Perhaps they would find the rest, Genley; Kim.

“Ask him,” she asked one of the riders at last, “where the other star‑men are.”

“He says,” that rider reported back to her, “that this Jin killed the rest.”

“Huh,” she said, and the dried fish she was eating went dryer yet in her mouth and unpalatable. She found another depth of herself, that she could still harbor a resentment toward the dead. But she did. She wished in a curious division of her thoughts that even Mannin would try to run; that the whole matter might be tidy. And that horrified her.

“Someone should take Mannin to the Wire,” she said, for Elai’s hearing.

Elai waved a hand.

So a rider named Cloud did that, who had a caliban who was willing to go.

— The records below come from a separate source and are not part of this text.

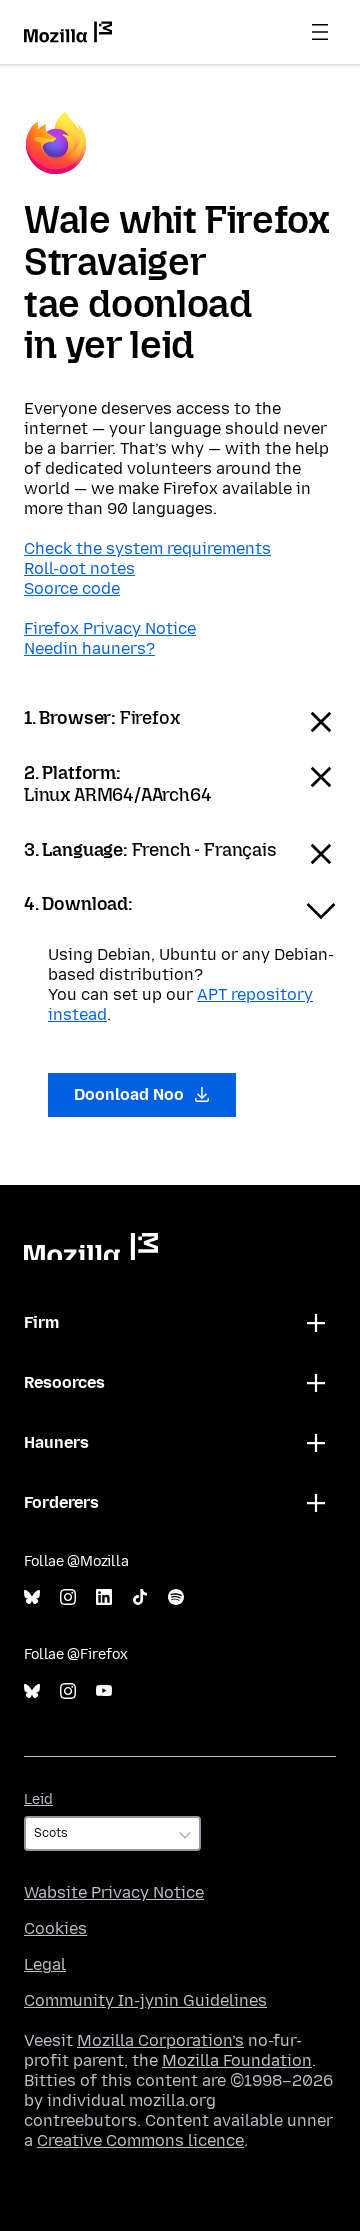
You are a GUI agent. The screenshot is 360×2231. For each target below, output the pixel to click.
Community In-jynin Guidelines (145, 2000)
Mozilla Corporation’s (160, 2040)
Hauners (56, 1442)
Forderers (61, 1502)
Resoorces (64, 1382)
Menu (320, 32)
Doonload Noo (131, 1094)
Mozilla (91, 1246)
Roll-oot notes (79, 568)
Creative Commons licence (140, 2140)
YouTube (104, 1691)
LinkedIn (104, 1597)
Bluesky (32, 1597)
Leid (38, 1799)
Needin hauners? (89, 648)
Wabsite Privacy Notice (114, 1892)
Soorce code (72, 588)
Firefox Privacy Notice (110, 628)
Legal (45, 1964)
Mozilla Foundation (237, 2060)
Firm (41, 1322)
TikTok (140, 1597)
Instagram (68, 1597)
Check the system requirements (147, 548)
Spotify (176, 1597)
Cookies (55, 1928)
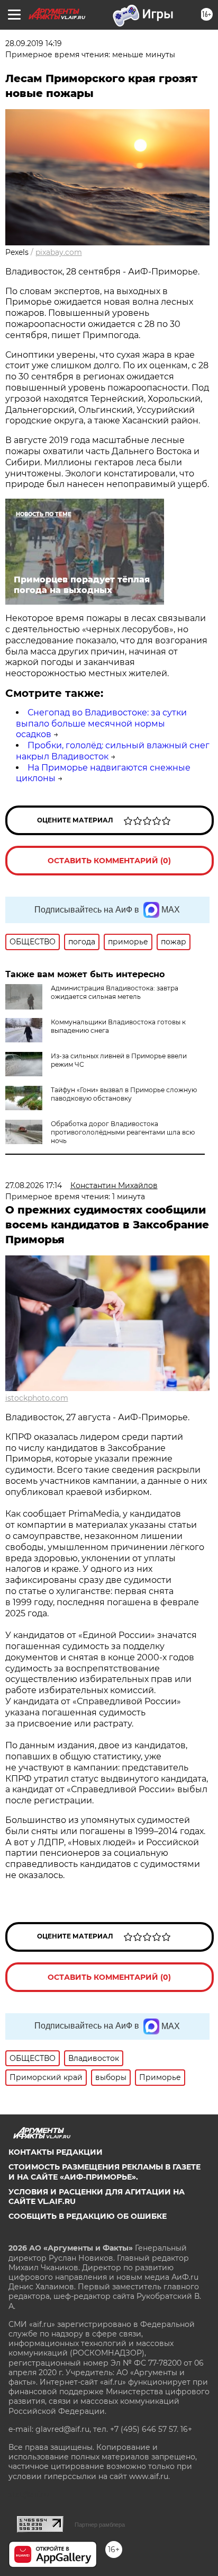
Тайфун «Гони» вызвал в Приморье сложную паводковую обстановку (124, 1094)
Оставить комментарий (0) (109, 860)
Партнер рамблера (100, 2524)
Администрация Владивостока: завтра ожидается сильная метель (114, 992)
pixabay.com (58, 252)
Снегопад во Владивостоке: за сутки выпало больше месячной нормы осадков (101, 723)
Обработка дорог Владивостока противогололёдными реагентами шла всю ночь (123, 1132)
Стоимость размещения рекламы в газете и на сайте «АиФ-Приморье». (104, 2171)
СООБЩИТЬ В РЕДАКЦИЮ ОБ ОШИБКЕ (87, 2216)
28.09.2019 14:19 (33, 43)
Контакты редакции (55, 2152)
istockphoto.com (36, 1398)
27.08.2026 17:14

They went off into the dark and the last of the starman matter was settled.

It was not what mattered, on the Cloud.

lvii

205 CR, day 168

Base Director’s Office

“…It’s down,” the secretary said, wild‑eyed and distressed, breathless from the other office, leaning on the desk forgetful of protocols. “The tower, sir–it’s down, just– fell. I looked up in the window one minute and it was going down–”

There were scattered red lights on the desk com. One was an incoming station message, on that reserved channel; more were flicking on.

“The Styx tower,” the director said, striving for calm.

“The face of it–just hung there a moment like gravity had gone, and then it went down in all this dust–”

The account went on, mild hysteria. The Director pushed the button for the fax from station.

“…Urgent: your attention soonest to accompanying survey pictures. Styx towers eight, six, two in collapse…”

The door was open. Security showed up, agitated and diffident, red‑faced in the doorway.

“You’ve seen it,” the man said.

“My secretary saw it go. What’s going on out there? Station says we’ve got more towers down. Maybe others going.”

“Try Genley again?”

The Director considered it, thought it through, the governing principle of all dealings across the wire. “Try any contact you like. But no one goes outside.”

“If there are injured out there–”

“No aid. No intervention. You’re sure about our own subground.”

“Systems are working.”

“Try McGee again. Keep trying–Get back to work,” he told the secretary, who went out a shaken man. He wanted a drink himself. He was not about to yield to that. He wanted the pills in his desk. He withheld the reassurance. The desk com was still full of red lights, not so many as before, but still a bloody profusion of them. Another winked out.

“Prepare a report,” he told Security. “I want a report. We’ve got observers coming in. I want this straightened up.”

“Yes, sir,” Security said, and took that for dismissal.

More of the lights were going out. His secretary was back at work. Things had to be set in order: there had to be reports with explanations. His hands were shaking. He began to think through the array of permissions he had given, the dispatch of agents. Those would be reviewed, criticized. There had to be answers ready, reasons, explanations. The Bureau abhorred enigmas.

McGee, he thought, cursing her, setting his hope in her, that all reports now indicated that the Cloud was unaffected.

One native site to show the visitors. One native site to showcase; and McGee could get access to it–surmising McGee was still alive.

He started composing messages to the field while the reports came in, one and the other of the Stygian towers going down.

Everywhere. There was death out there, wholesale. Optics picked up the movements of calibans. The two settlements went to war or something like a war and calibans went berserk and destroyed one side, overthrowing towers, burrowing through planted fields, everything, while the apparently solid earth churned and settled.

“There’s a rider coming to the wire,” they told him later that day, when he had sent message after message out. “He’s carrying someone.”

And later: “Sir, it’s Mannin.”

“What happened?” he asked, brushing past the medics, shocked at the emaciation, the slackjawed change in the man on the stretcher, there in the foyer of the med building. “Mannin?”